9. Conclusions and Future Work
Among the twelve networks, network 1 was the best performer, both in terms of accuracy and in terms of the difference between predicted and actual values. Notably, network 1 was the network that was initially created based on the most apparent logical interrelationship between the different inputs.
Several patterns were also discussed in
Section 6.14, providing some knowledge about the application domain itself. It was shown that the emotion inputs produce higher accuracy levels when placed into groups and that grouping the person-related inputs also increases accuracy. Grouping all of non-emotional factors, conversely decreased accuracy. These observations led to the conclusion that grouping emotion and sentiment together, grouping all of the human-related inputs together, and grouping all of the text-related inputs together will result in the highest accuracy rate, which provides a conceptual explanation for the performance of network 1. Given that this grouping strategy makes logical sense, it is a demonstration of the efficacy of the gradient descent trained expert system approach.

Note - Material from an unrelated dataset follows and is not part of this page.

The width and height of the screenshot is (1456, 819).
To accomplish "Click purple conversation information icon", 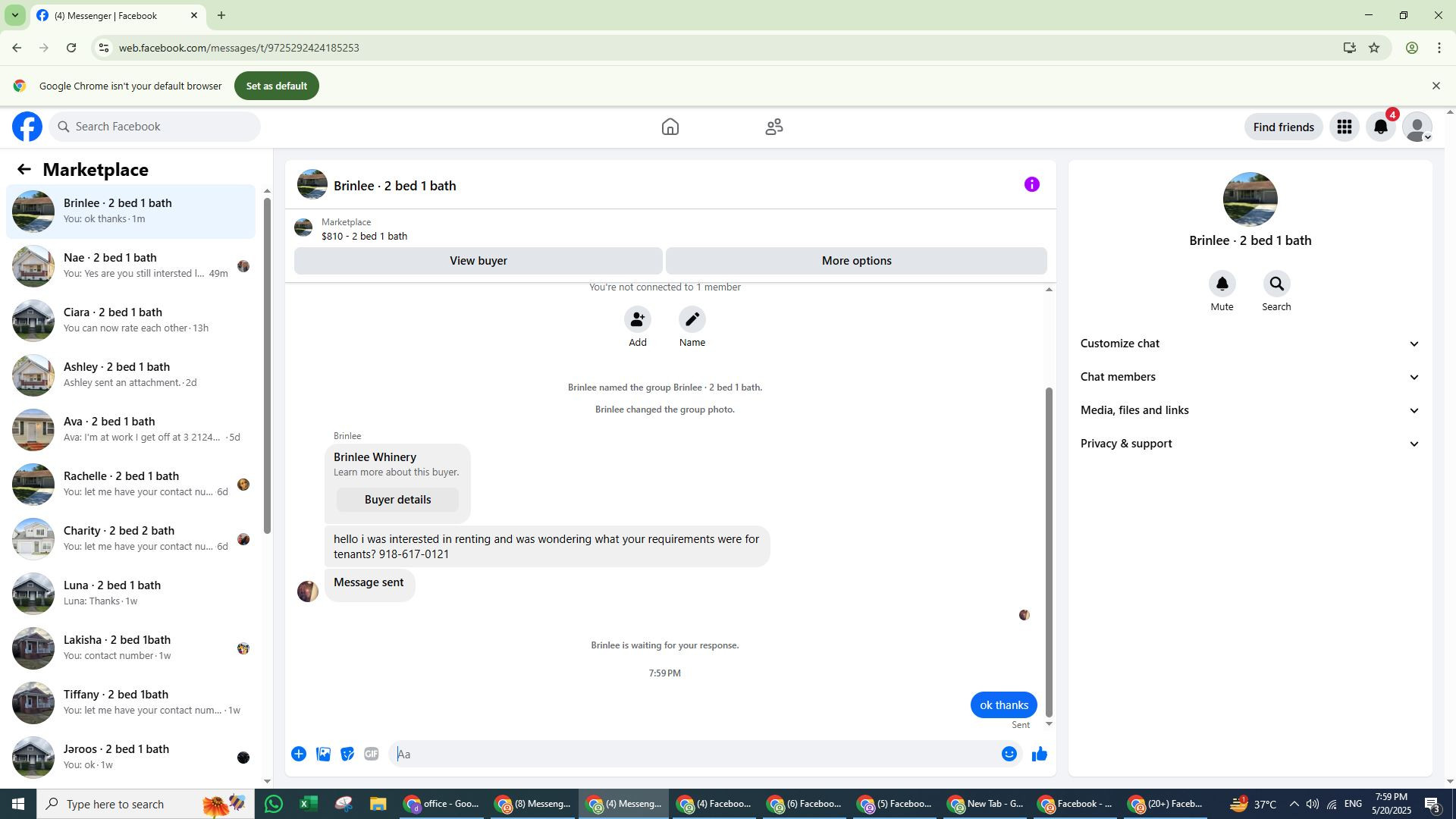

The networks presented herein outperformed the results of several prior studies that used the LIAR dataset (albeit, with some question regarding the exact evaluation procedure used by these studies). They also performed within the range of performance of Upadhayay and Behzadan’s [
42] study, which introduced the Sentimental LIAR dataset. Notably, this similar performance was without using the additional textual analysis from the “bidirectional encoder representations from transformer” used by Upadhayay and Behzadan.
Beyond the particular deceptive content identification performance of this system, the perhaps more notable contribution of this paper is the demonstration of the efficacy of the gradient descent trained expert systems technique to a real-world application. The fact that the newly developed system performs similarly to more established and analyzed techniques is a demonstrable validation of the new system. Additionally, the correlation between the most logical network design and strongest performance is notable.
Clearly, there are a number of directions for future work. As a new technique, the gradient descent trained expert system algorithm will benefit from further analysis and potential refinement. The areas for enhancement mentioned in the previous section could be pursued. Additionally, techniques for identifying and measuring relationships between inputs without necessitating a network to be built and evaluated could enhance system development speed and, thus, would be a useful future area of work. Also, building in normalization mechanisms could be demonstrably beneficial.
In terms of this particular study, additional network designs could be evaluated. Given that an infinite number of networks are possible, there are numerous additional ones beyond the twelve discussed herein that could be explored. In particular, additional more complex networks could be evaluated. The number of possible networks is constrained, somewhat, by close associations between some variables; however, associations or categorization does not fundamentally alter the network structure and overreliance on this simplification may result in error where these simplifications don’t hold true. The use of additional inputs, such as the “bidirectional encoder representations from transformer” used by Upadhayay and Behzadan, could also be evaluated to see what impact they may have in enhancing system performance.